Una capra e un pistillo di zafferano: la strada (difficile) per uscire dalla segregazione
27esimaora Federica Villa, 9 gennaio 2018
Una capra e un campo di zafferano. Per le donne che vivono in Afghanistan possono essere strumenti di emancipazione. E di riscatto. Possedere una capra significa avere latte, da bere e da vendere. Coltivare pistilli, vuol dire praticare una professione e ricavarne un guadagno. Obiettivi che sono stati quasi inimmaginabili per le afghane cresciute sotto il regime talebano che – dal 1990 al 1996 – le bandì dalle università, proibì loro di lavorare fuori casa, di essere visitate da medici uomini, di truccarsi con rossetto o smalto obbligandole a indossare il burqa. Essere indipendenti, ora, non è più vietato. Così, la Costa Family Foundation ha deciso di aiutare le donne del territorio attraverso due progetti apparentemente semplici. La fondazione nasce nel 2007, partendo dal presupposto che «il mondo gira, e per milioni di persone gira con estrema fatica.
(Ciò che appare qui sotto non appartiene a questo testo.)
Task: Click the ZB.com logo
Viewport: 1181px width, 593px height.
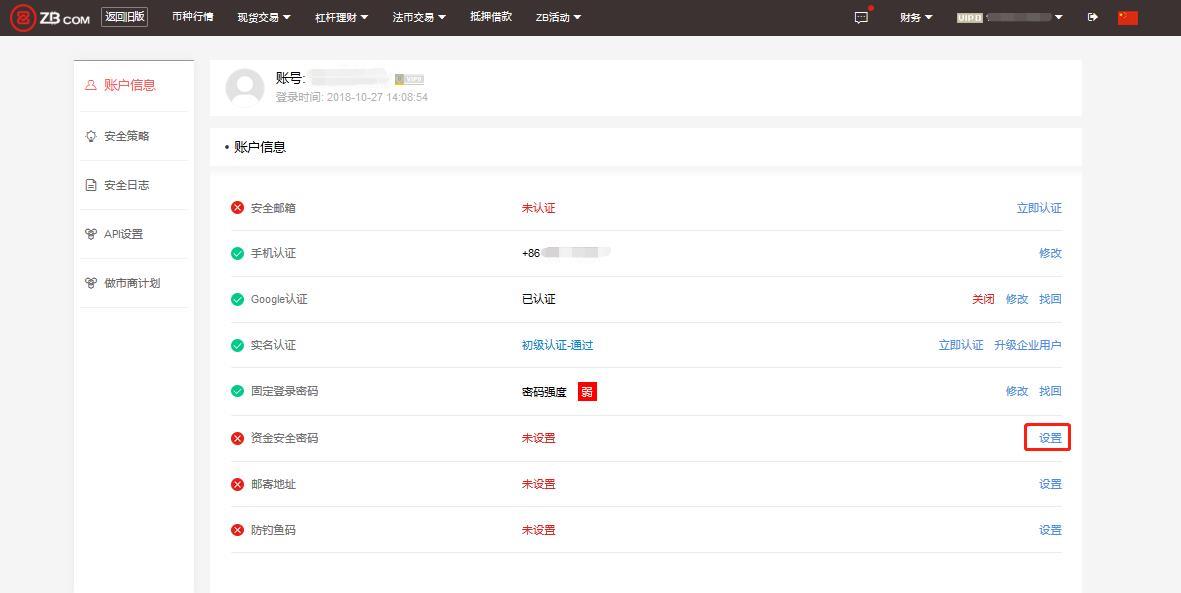Action: pos(49,18)
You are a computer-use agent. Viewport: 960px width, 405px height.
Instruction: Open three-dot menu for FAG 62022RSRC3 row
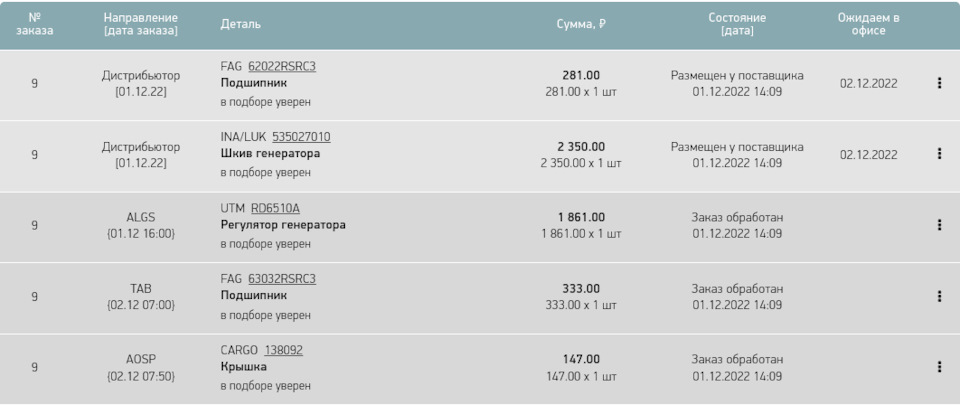939,83
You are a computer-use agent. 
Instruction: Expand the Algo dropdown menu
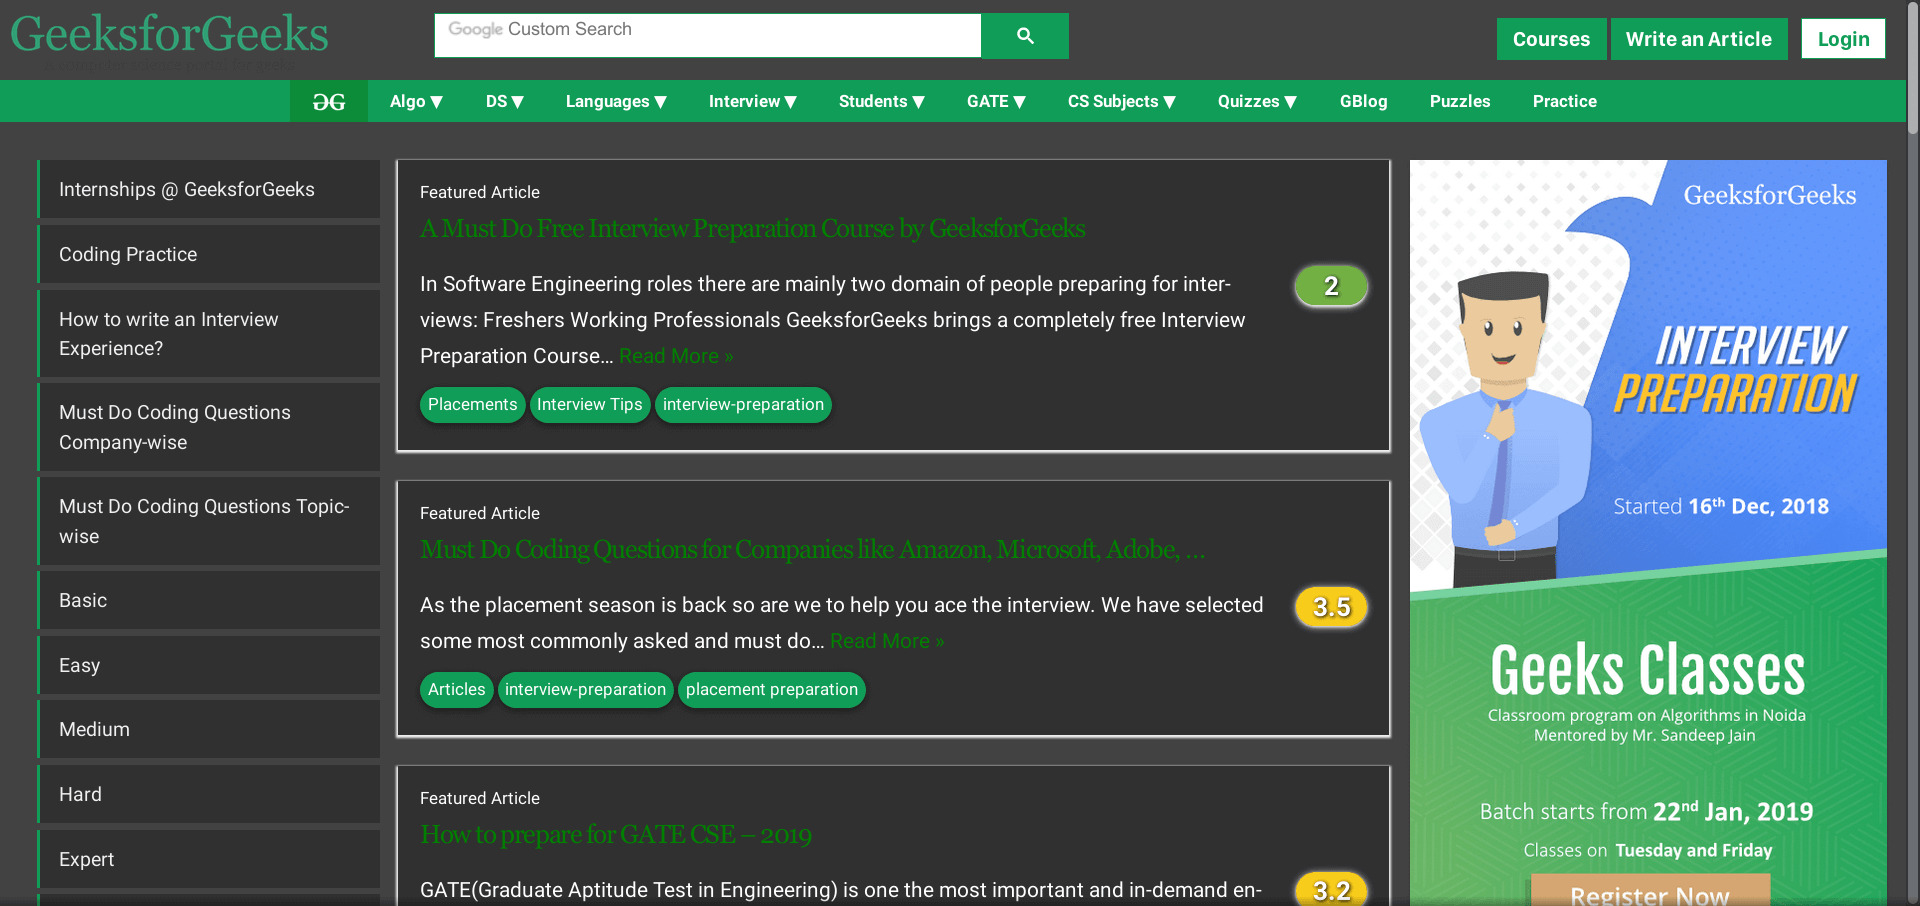coord(416,101)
Alleviare il peso di questa fatica si può, anche attraverso piccole azioni quotidiane». Il primo progetto per le donne afghane arriva qualche anno dopo, nel 2014.
Si chiama Una capra per una donna afghana e ha un obiettivo preciso: restituire dignità, autostima e futuro alle donne coinvolte direttamente che via via ne coinvolgeranno altre. Sono state individuate alcune donne nelle province di Kabul e di Parwan ed è stata affidata loro una capra da latte. Chi riceve il “dono” avrà circa dai 3 ai 5 kg di latte al giorno. Parte può essere venduto: 1 litro di latte si vende a circa 50 Afghani cioè a 70 centesimi di euro. Il resto nutre le famiglie. Ogni beneficiaria, poi, prende un impegno: quando nascono i capretti, dovrà donarli ad altre donne, creando così una catena.
La parte più problematica del progetto, sta nella consegna della capra. Anche di questo si occupa una donna, Carla Dazzi. «Gira per il Paese protetta da una scorta armata di dieci persone», spiega Elide Pizzinini, responsabile della Costa Family Foundation.